Oltre l'ideologia la possibilità del cambiamento

Anni di piombo
Silvia Guidi

All’incontro “Un’altra opportunità” hanno partecipato le due ex terroriste Francesca Mambro e Nadia Mantovani. Protagoniste negli anni di piombo e oggi impegnate nel sociale. Il contributo di Luigi Manconi

Il cambiamento, come la grandezza, «arriva, a Dio piacendo, come un bel giorno» direbbe Camus. Come un incontro, dice Francesca Mambro. «Quando capisci che bisogna accettare l’imperfezione tua e del mondo. Allora l’ideologia che semplifica tutto, che divide in buoni e cattivi, non basta più». Tutto nasce da una catena di incontri e di amicizie, in carcere e fuori, e dal fascino di quella che la Mambro chiama «la mafia delle persone perbene». Accanto a lei, ex quadro dirigenziale dei Nar con il marito Valerio Fioravanti durante gli anni di piombo, c’è Nadia Mantovani, ex direzione strategica delle Brigate rosse. Non cercano assoluzioni facili o scorciatoie sentimentali per negare gli errori commessi. «I primi anni di carcere ero ancora nella militanza», confessa la Mantovani. «Ora invece non posso far altro che prendere atto di un fallimento». Solo la cronaca di un cambiamento accomuna due ex terroriste che per anni hanno lottato su fronti opposti, il terrorismo nero e la lotta armata nelle Br, ma simili per “furore ideologico”. Stessa convinzione di avere la verità in tasca e stessa violenza nel volerla imporre agli altri. Francesca ora scrive articoli sui diritti umani negati e lavora al Partito Radicale; Nadia collabora con la Cooperativa Verso casa, ma per loro la detenzione, in forme e modalità diverse, è ancora una realtà.

Verità e menzogna
«È vero che in carcere si impara l’essenzialità, la capacità di dirsi tutto in pochi minuti come dice Solz￿enicyn?», domanda Renato Farina, vicedirettore di Libero. «Si impara a distinguere chi dice la verità e chi mente», risponde la Mantovani. «In carcere tutti si dicono innocenti, dopo vent’anni capisci chi lo è davvero». «Mi sono assunta tutta la responsabilità di ciò che ho fatto. Anche se non ho mai ucciso nessuno, non mi sento meno colpevole dei miei amici che lo hanno fatto», aggiunge la Mambro. «Gli errori fanno male, sono come le schegge di marmo di Michelangelo, fanno sanguinare. Quello che il tempo toglie per farci emergere dall’incompiutezza, dall’imperfezione di quello che facciamo, come nei Prigioni di Michelangelo, lascia schegge dolorose, che non smettono di ferire, anche a distanza di tanti anni. Mai pensare che tutto sia perduto. Mi è stata data un’altra opportunità di vita, mio marito e io siamo stati feriti in modo grave. Ora abbiamo una bambina, ma c’è pudore a parlare della propria felicità, quando si è stati causa di tanto dolore», conclude la Mambro.

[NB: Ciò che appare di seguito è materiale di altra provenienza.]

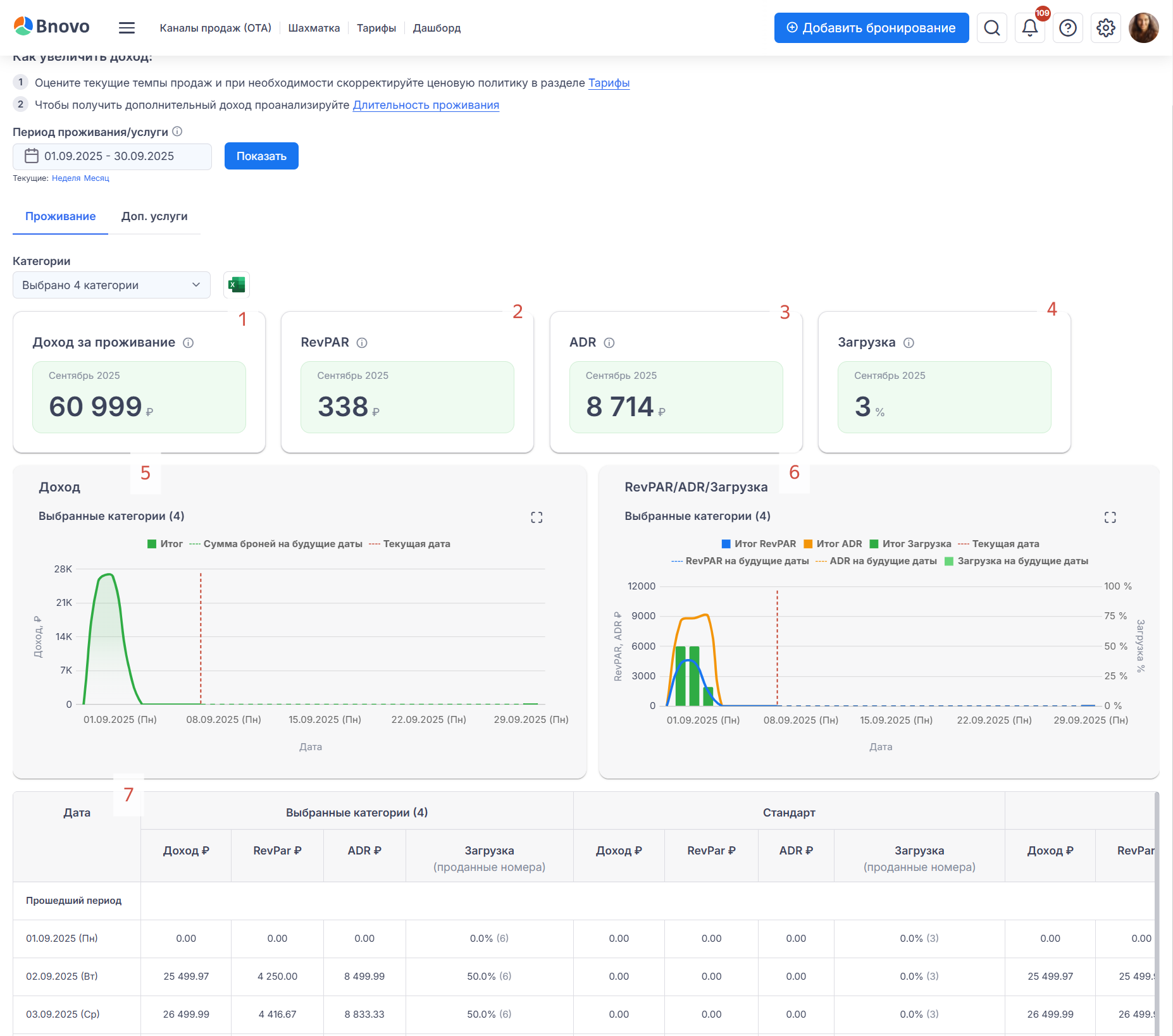Toggle Итог RevPAR blue legend swatch

726,544

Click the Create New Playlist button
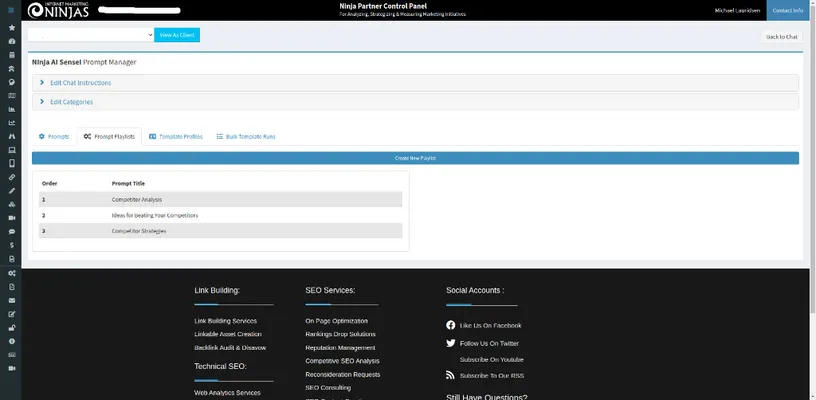pyautogui.click(x=415, y=158)
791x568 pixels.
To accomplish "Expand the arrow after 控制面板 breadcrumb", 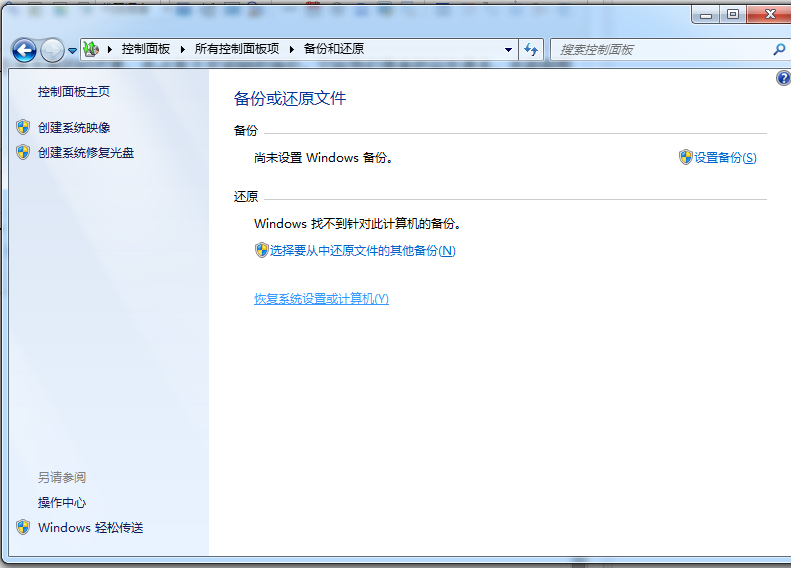I will click(x=183, y=49).
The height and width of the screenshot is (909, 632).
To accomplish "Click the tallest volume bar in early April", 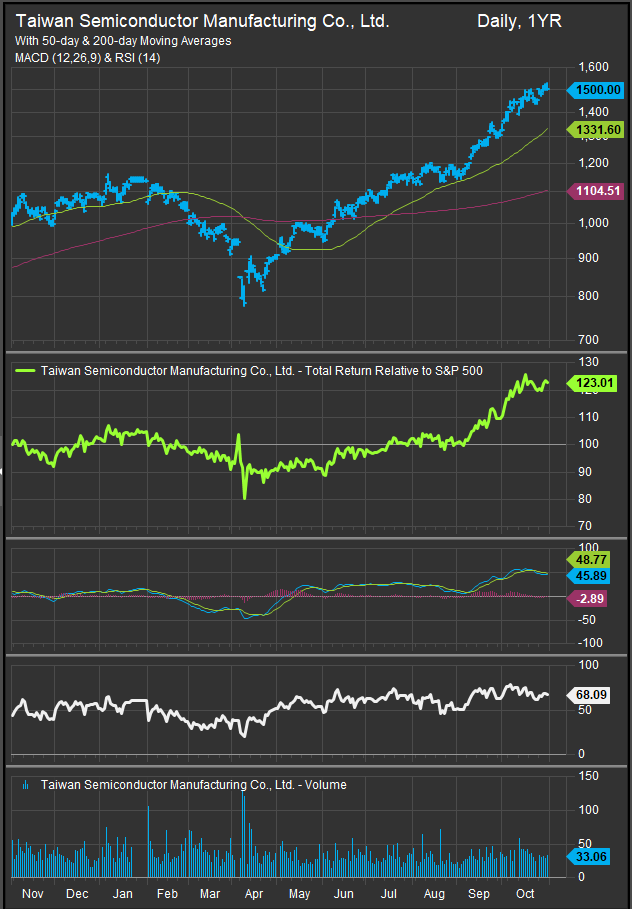I will [243, 832].
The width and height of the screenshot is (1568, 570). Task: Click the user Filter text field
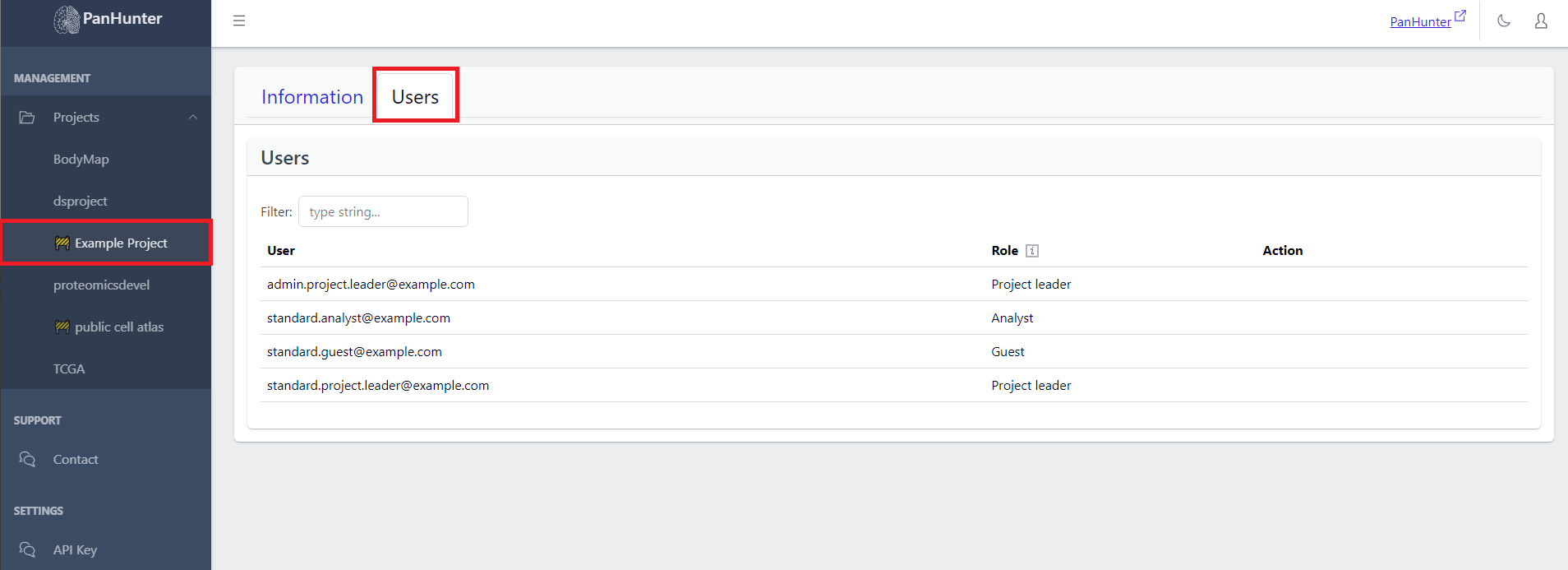383,211
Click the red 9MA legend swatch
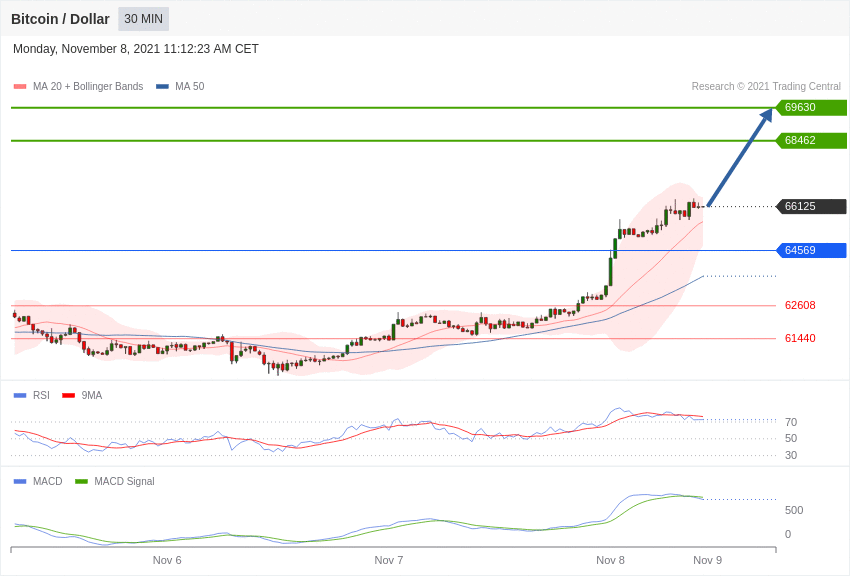The height and width of the screenshot is (576, 850). pos(68,396)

Il bisogno “strutturale” dell’uomo
Luigi Manconi, sociologo e garante delle persone private della libertà del Comune di Roma, racconta cosa della sua storia lo lega al mondo del carcere: «Sono stato concepito all’Asinara. Nei miei ricordi d’infanzia i detenuti sono persone anziane che costruivano giocattoli». Un incontro volutamente paradossale, quello del Meeting, dove parlano i singoli e non le organizzazioni. Fino alla provocazione di Manconi a Farina: «Ti auguro di finire in carcere; in senso buono e da innocente, ovviamente, per esplorare da vicino un mondo sconosciuto ai più», che può insegnare molto sull’uomo e sul suo bisogno “strutturale” e radicale di essere salvato.